Dataset excerpts
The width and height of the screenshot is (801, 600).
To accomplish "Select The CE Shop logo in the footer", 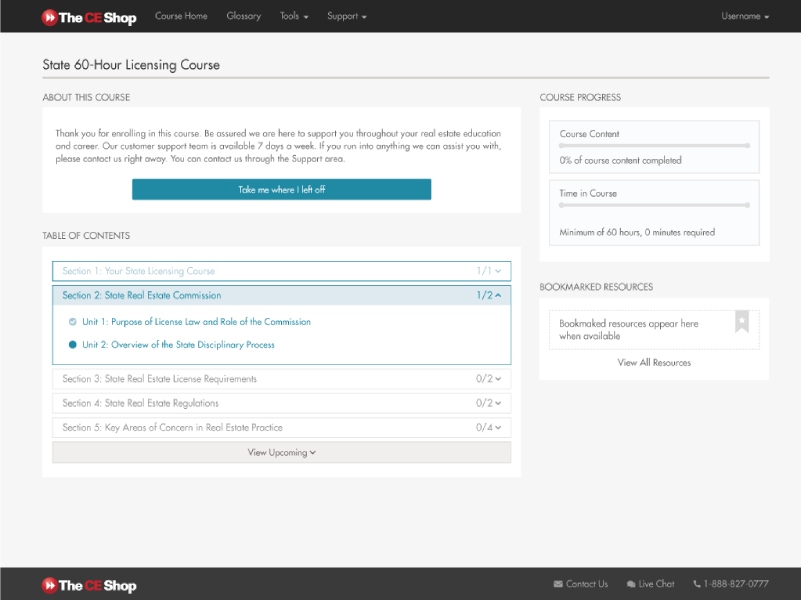I will pos(87,585).
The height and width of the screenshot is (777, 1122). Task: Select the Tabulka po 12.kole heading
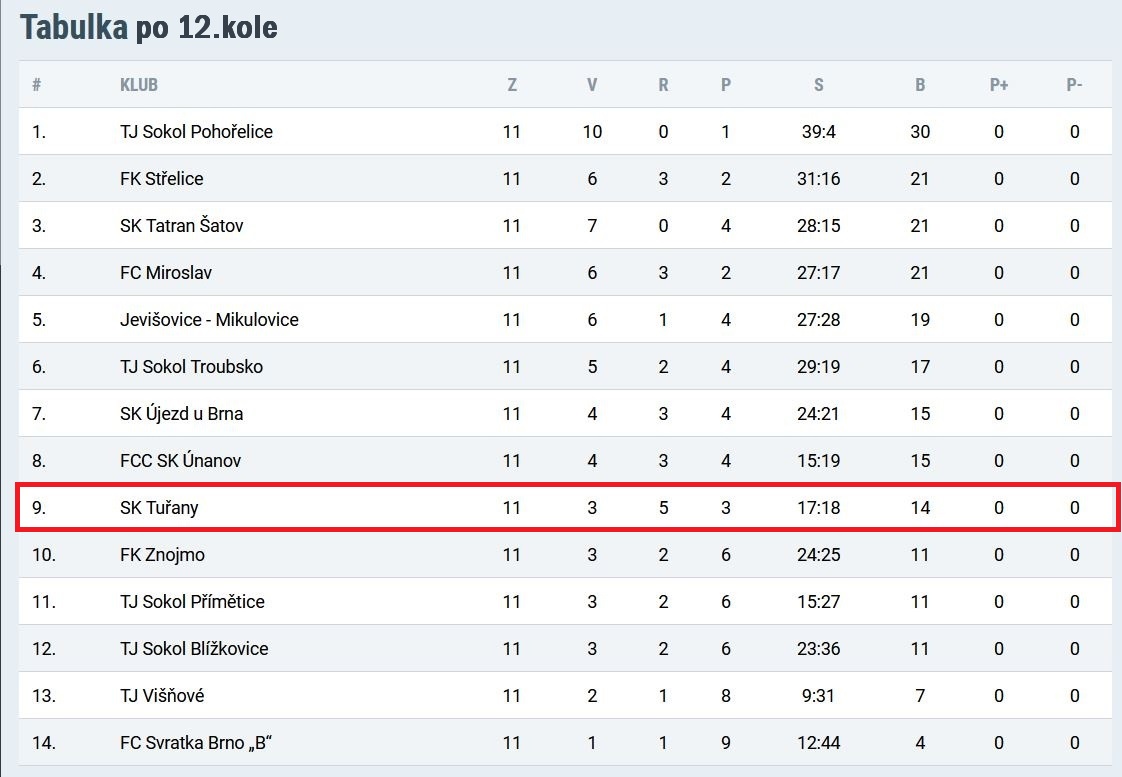[x=149, y=27]
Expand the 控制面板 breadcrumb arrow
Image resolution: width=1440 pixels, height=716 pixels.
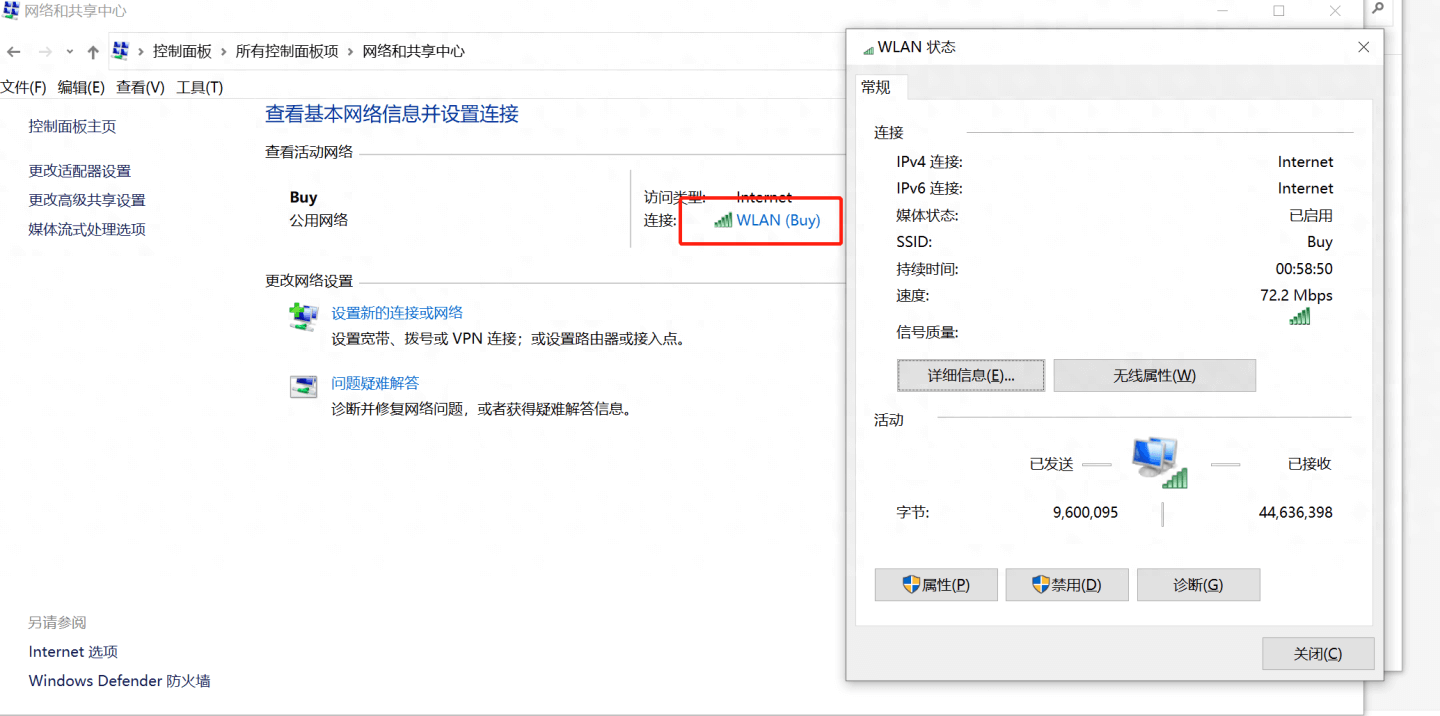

• **Task statement**: Leave out every picture, and write out exactly the lines from the one with "Expand the 控制面板 breadcrumb arrow" through the end of the records above, both ends included.

• **Reply**:
Expand the 控制面板 breadcrumb arrow
Image resolution: width=1440 pixels, height=716 pixels.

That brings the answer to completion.